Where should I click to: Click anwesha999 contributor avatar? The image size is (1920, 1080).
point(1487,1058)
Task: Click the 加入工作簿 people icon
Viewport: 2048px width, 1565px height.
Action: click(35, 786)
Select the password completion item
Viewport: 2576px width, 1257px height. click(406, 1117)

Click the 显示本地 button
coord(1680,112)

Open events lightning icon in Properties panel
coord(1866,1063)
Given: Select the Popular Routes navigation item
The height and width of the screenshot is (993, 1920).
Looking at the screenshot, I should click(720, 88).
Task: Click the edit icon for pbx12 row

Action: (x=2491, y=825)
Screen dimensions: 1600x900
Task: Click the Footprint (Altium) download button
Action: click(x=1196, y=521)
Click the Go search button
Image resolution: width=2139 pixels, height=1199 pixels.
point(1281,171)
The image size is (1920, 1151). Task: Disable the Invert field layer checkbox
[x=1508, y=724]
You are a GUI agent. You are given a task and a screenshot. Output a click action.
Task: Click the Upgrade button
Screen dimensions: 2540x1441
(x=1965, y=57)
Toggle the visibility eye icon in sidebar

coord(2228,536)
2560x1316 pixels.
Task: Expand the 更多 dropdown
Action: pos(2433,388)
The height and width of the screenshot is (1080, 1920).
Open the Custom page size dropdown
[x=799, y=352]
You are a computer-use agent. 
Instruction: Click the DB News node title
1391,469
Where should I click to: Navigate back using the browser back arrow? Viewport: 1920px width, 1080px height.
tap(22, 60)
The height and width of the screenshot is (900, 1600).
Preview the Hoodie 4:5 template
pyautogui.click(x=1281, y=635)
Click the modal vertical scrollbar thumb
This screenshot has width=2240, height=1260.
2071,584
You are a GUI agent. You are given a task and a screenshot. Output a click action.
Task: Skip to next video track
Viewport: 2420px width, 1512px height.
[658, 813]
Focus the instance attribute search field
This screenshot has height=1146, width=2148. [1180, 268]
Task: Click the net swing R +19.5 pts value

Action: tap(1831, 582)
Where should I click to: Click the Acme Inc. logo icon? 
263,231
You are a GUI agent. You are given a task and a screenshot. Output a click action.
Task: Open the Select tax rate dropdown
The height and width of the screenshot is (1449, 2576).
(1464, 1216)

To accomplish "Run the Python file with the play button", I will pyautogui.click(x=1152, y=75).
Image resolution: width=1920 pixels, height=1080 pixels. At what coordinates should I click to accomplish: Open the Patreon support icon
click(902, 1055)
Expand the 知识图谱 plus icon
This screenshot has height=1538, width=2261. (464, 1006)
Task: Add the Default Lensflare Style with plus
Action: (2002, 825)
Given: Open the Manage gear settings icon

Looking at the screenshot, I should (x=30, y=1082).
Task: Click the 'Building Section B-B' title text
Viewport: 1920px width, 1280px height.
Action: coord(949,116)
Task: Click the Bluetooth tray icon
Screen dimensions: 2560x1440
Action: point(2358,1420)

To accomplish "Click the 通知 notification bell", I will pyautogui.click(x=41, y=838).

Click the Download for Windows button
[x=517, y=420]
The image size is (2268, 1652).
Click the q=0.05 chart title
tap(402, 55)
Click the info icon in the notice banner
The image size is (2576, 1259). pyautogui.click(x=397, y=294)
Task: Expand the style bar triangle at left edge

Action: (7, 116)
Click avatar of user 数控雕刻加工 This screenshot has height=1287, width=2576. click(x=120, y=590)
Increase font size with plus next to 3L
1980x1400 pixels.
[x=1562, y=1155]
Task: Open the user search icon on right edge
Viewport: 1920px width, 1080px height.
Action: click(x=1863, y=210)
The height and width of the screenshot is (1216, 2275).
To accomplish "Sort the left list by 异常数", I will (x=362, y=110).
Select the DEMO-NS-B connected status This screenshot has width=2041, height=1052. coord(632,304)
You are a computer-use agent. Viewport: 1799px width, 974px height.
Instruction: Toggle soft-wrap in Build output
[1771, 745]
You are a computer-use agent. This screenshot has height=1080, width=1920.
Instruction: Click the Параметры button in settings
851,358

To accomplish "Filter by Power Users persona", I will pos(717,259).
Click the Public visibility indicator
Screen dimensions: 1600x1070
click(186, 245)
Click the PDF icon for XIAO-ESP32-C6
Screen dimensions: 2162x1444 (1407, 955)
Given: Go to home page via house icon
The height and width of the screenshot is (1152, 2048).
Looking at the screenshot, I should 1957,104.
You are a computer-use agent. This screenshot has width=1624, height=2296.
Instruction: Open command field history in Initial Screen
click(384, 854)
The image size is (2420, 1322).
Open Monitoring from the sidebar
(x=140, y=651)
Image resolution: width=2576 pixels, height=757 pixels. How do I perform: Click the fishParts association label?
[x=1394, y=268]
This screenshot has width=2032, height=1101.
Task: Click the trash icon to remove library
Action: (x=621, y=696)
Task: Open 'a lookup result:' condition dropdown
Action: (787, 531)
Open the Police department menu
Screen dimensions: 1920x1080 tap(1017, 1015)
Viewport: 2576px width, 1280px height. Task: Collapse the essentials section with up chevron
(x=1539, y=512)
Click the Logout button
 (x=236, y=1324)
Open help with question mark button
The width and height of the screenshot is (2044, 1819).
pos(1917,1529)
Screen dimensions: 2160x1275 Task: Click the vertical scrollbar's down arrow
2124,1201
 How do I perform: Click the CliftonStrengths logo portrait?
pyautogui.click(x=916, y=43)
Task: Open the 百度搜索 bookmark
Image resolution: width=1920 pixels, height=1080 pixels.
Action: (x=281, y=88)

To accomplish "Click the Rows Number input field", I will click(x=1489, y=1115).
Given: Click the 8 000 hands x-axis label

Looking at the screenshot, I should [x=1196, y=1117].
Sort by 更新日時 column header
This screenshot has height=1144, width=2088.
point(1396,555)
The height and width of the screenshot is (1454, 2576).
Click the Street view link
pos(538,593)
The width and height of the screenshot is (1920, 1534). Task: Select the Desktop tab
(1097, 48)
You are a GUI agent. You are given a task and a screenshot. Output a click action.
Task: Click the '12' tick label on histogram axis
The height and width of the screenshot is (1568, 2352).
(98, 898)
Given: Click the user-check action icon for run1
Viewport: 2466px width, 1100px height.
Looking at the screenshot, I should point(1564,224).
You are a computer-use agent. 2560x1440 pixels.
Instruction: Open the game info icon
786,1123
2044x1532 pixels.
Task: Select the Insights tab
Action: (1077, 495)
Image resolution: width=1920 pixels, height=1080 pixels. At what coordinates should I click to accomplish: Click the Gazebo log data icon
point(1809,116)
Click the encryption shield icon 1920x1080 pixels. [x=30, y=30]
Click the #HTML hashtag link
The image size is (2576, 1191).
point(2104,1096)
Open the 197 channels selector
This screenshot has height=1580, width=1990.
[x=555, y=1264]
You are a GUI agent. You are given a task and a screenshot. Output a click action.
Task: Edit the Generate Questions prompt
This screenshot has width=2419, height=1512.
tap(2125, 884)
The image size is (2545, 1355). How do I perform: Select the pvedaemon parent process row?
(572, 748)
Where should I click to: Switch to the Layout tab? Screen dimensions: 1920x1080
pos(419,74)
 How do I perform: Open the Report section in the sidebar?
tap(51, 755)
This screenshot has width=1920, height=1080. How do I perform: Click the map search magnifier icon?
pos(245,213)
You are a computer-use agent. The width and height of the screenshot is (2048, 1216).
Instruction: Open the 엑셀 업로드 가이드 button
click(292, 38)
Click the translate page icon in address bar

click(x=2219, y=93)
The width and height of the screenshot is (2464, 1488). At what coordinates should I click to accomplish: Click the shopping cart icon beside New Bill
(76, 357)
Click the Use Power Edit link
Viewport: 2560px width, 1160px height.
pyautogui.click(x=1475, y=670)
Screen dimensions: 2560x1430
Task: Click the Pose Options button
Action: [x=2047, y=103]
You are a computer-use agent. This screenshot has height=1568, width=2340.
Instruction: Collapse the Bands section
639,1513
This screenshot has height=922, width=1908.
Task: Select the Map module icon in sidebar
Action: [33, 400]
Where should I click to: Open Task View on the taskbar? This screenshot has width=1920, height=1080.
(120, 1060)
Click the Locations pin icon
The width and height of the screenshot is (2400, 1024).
-- -- --
Work to be completed: Pick out every line above that contains the word "computer" and copy it.

Solved exercise:
You are a computer-use agent. 
You are a computer-use agent. Viewport: 1799px width, 974px height.
You are a computer-use agent. This screenshot has height=1080, width=1920.
You are a computer-use agent. This screenshot has width=1624, height=2296.
You are a computer-use agent. 2560x1440 pixels.
You are a computer-use agent. The width and height of the screenshot is (2048, 1216).
You are a computer-use agent. This screenshot has height=1568, width=2340.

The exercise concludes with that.